The problem that this paper attempts to solve is to evaluate and compare the performance of large language models (LLMs) in generating integer - sequence code, especially their capabilities in mathematical reasoning and computational efficiency. Specifically, the paper evaluates these models by introducing a new benchmark test based on the integer - sequence generation task in the Online Encyclopedia of Integer Sequences (OEIS).
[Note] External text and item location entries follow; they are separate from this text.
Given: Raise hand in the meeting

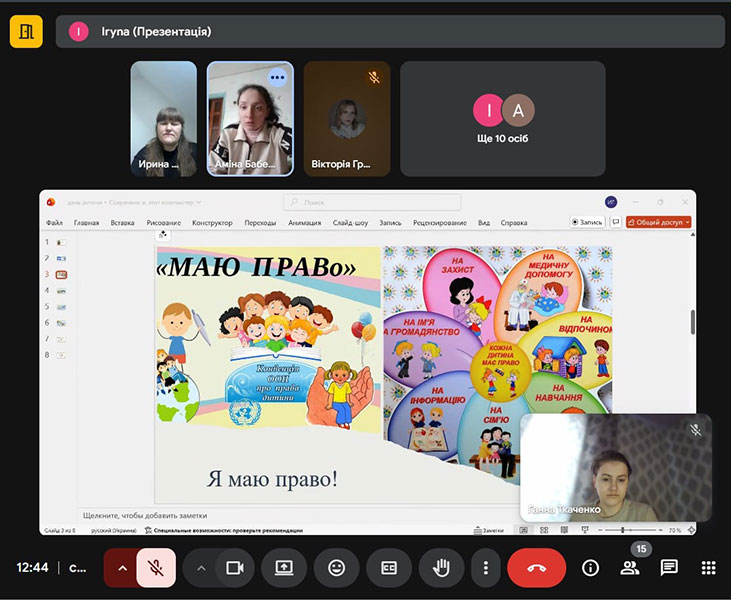Looking at the screenshot, I should point(441,568).
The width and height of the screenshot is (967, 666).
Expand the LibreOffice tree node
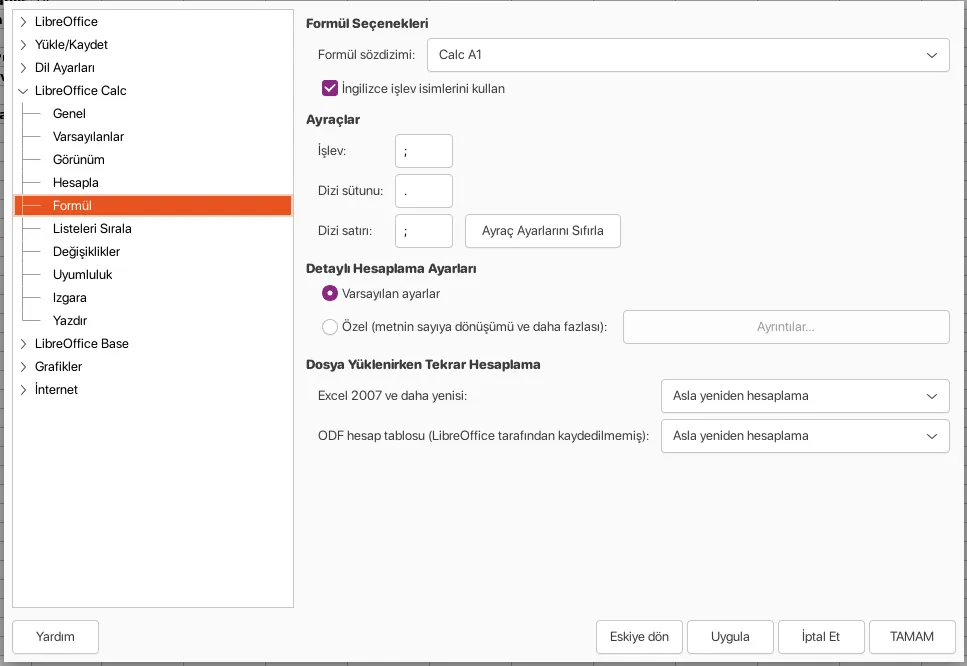(24, 22)
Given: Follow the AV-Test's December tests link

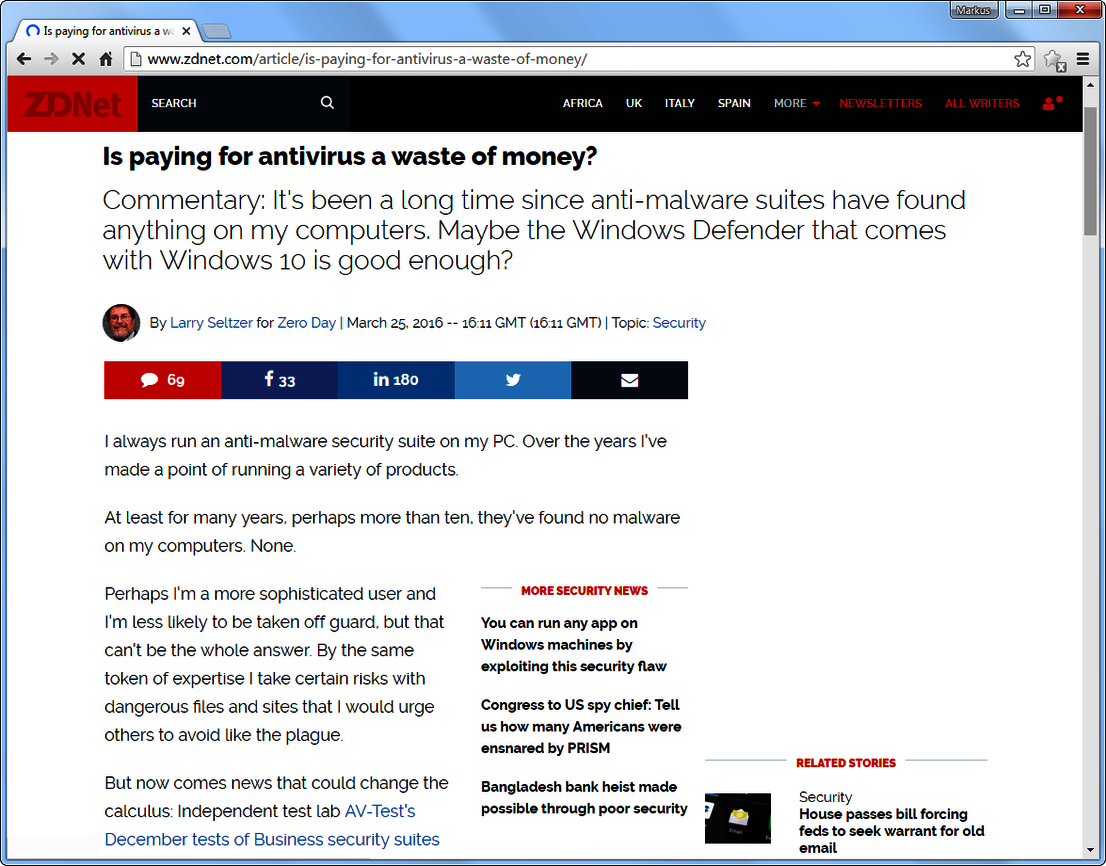Looking at the screenshot, I should click(x=379, y=811).
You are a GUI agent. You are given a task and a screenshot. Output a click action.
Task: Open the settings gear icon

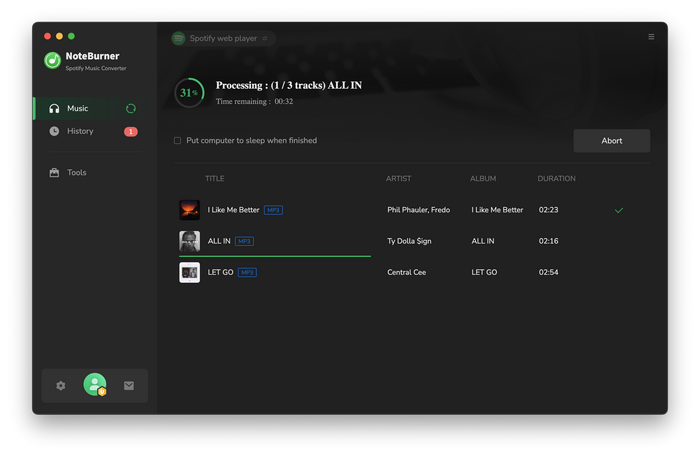click(60, 385)
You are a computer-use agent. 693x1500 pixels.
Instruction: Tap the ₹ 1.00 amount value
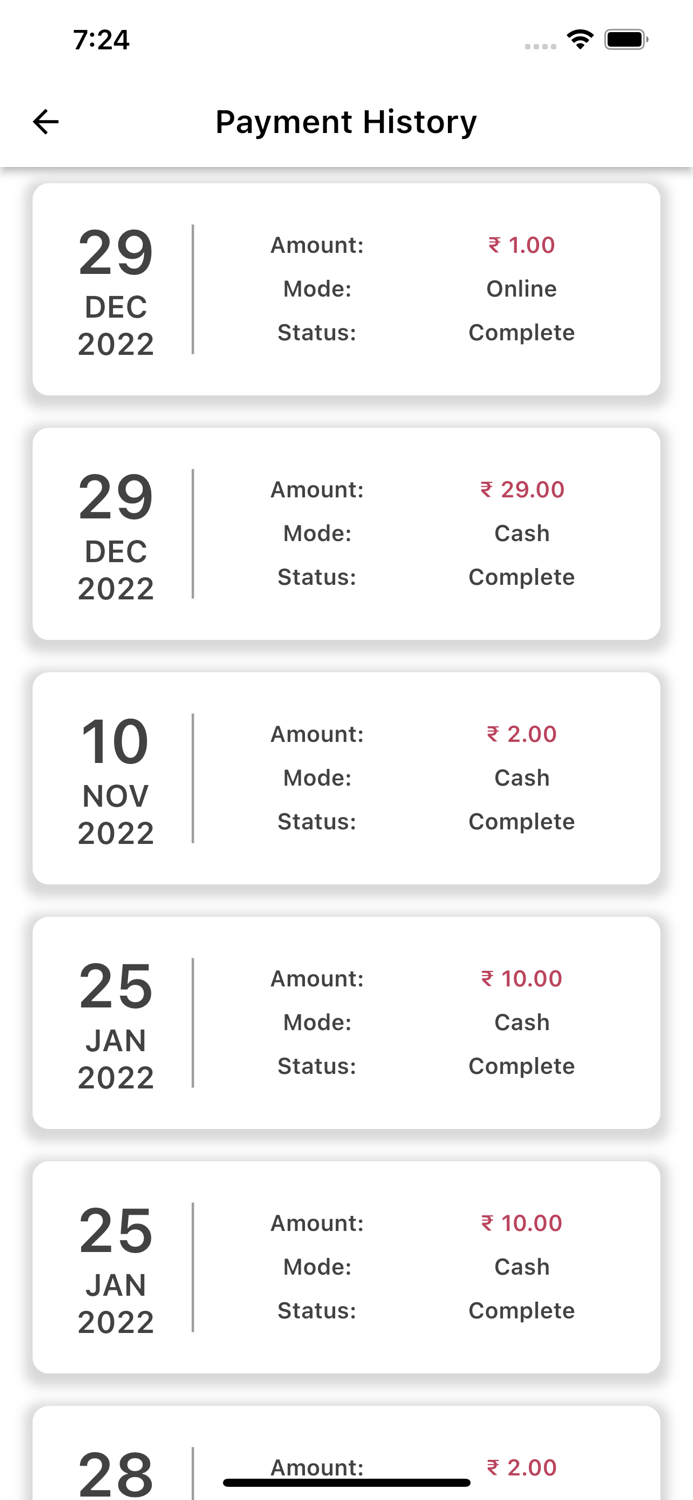click(521, 245)
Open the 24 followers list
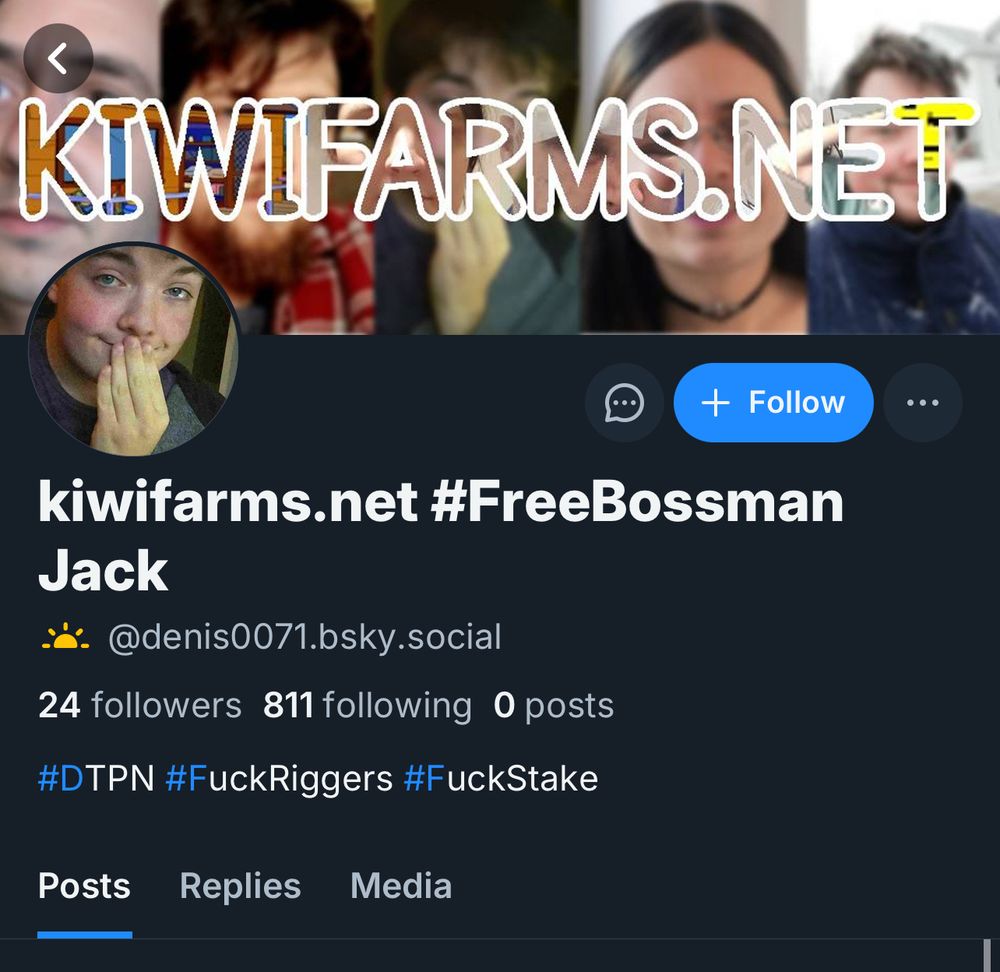Image resolution: width=1000 pixels, height=972 pixels. pos(140,705)
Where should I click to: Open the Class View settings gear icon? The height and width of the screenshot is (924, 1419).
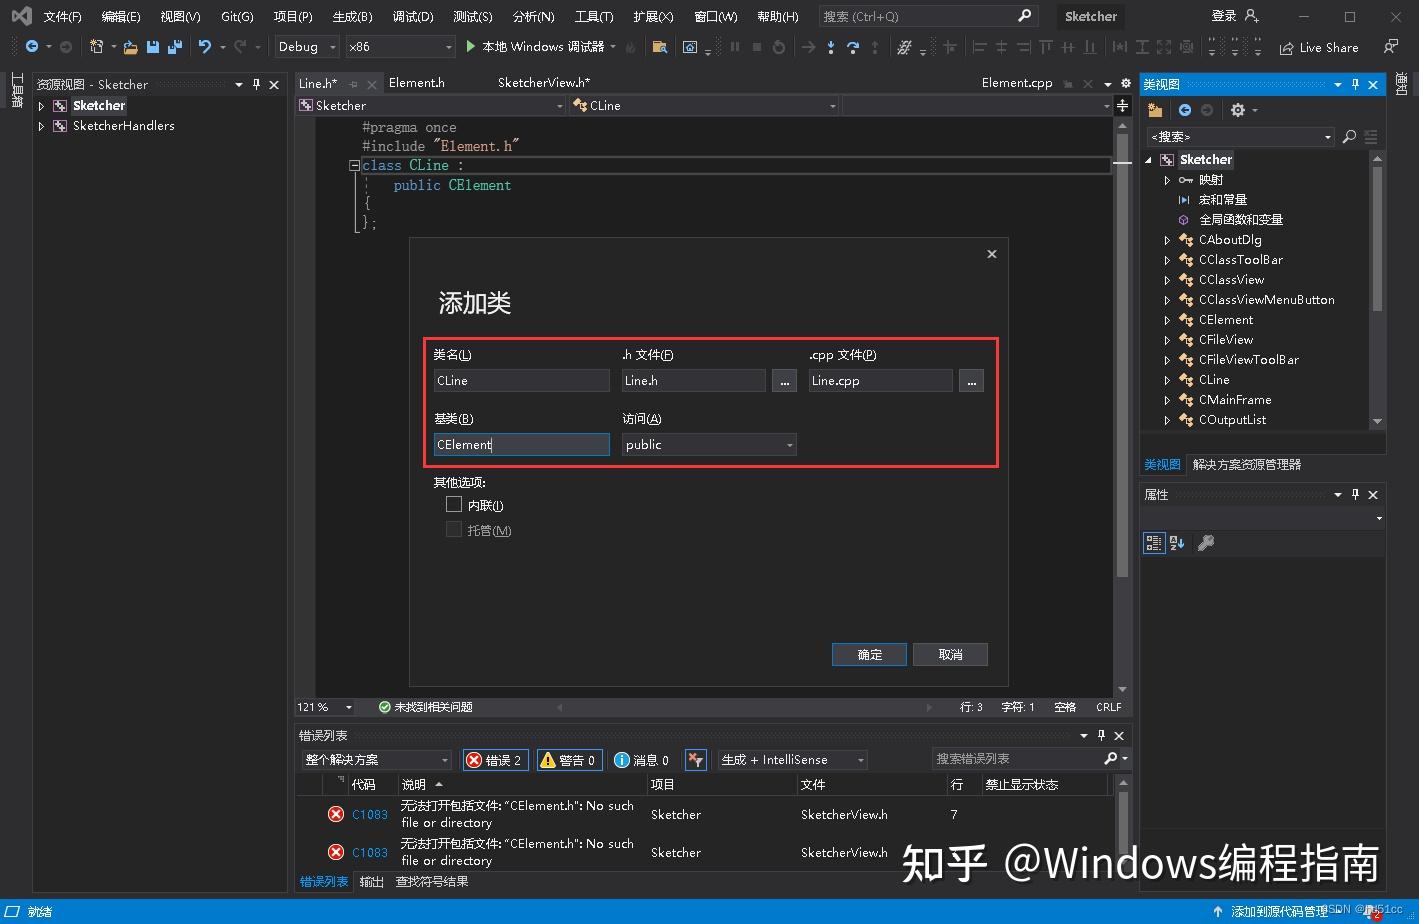pos(1237,110)
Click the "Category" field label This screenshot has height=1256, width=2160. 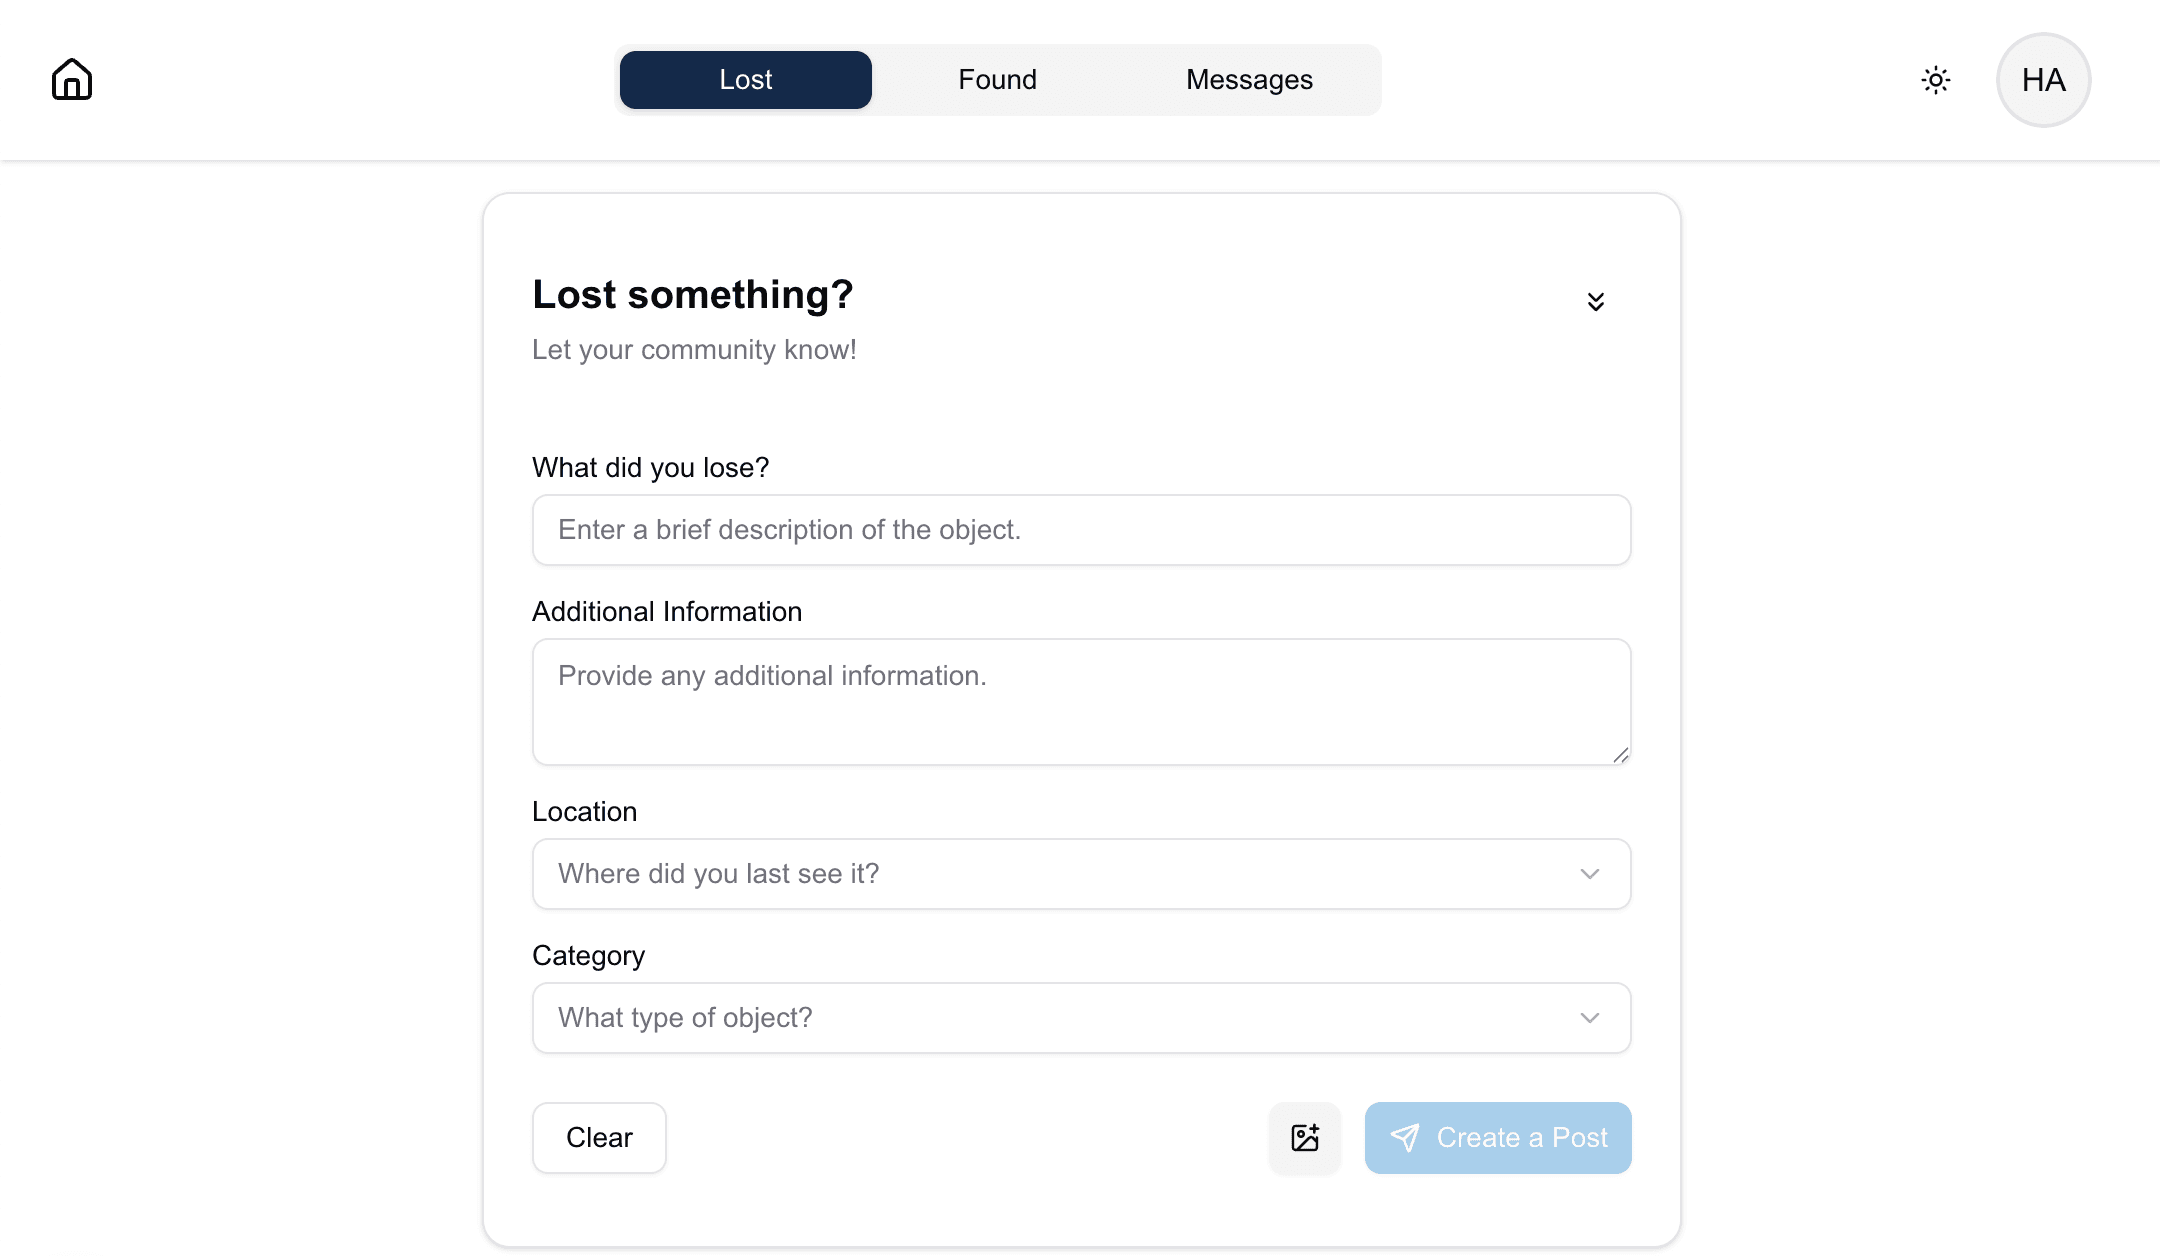(588, 956)
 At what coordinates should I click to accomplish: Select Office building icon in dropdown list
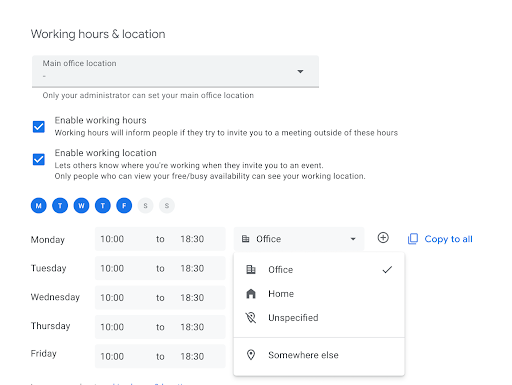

This benchmark test examines not only the correctness of the generated code but also its computational efficiency, and prevents the models from cheating by using lookup tables through an automatic detection mechanism. ### Main problems and goals: 1. **Evaluate mathematical reasoning and code - writing abilities**: How capable are current LLMs in handling complex mathematical problems and writing efficient code? 2. **Prevent cheating**: Ensure that the models truly have the ability to generate algorithms rather than relying on memory or lookup tables. 3. **Design diverse and challenging tasks**: Comprehensively evaluate the performance of the models by selecting integer sequences of different difficulty levels. 4. **Provide meaningful challenges**: Provide a testing platform for the current state - of - the - art LLMs that can reveal their strengths and limitations and guide future research directions. ### Solutions: - **Benchmark test design**: 500 integer sequences (250 simple sequences and 250 complex sequences) were selected from OEIS, and the models were required to generate Python code to calculate the first N terms of these sequences. - **Evaluation metrics**: Including accuracy, efficiency, and whether lookup tables were used. - **Cheating - detection mechanism**: Use the structured - output function of GPT - 4o to automatically detect and mark cases where lookup tables were used, ensuring that the models generate legal code. Through this benchmark test, researchers can gain a deeper understanding of the capabilities of LLMs in mathematical reasoning and code synthesis, and discover the shortcomings of existing models, thereby promoting the further development of related fields.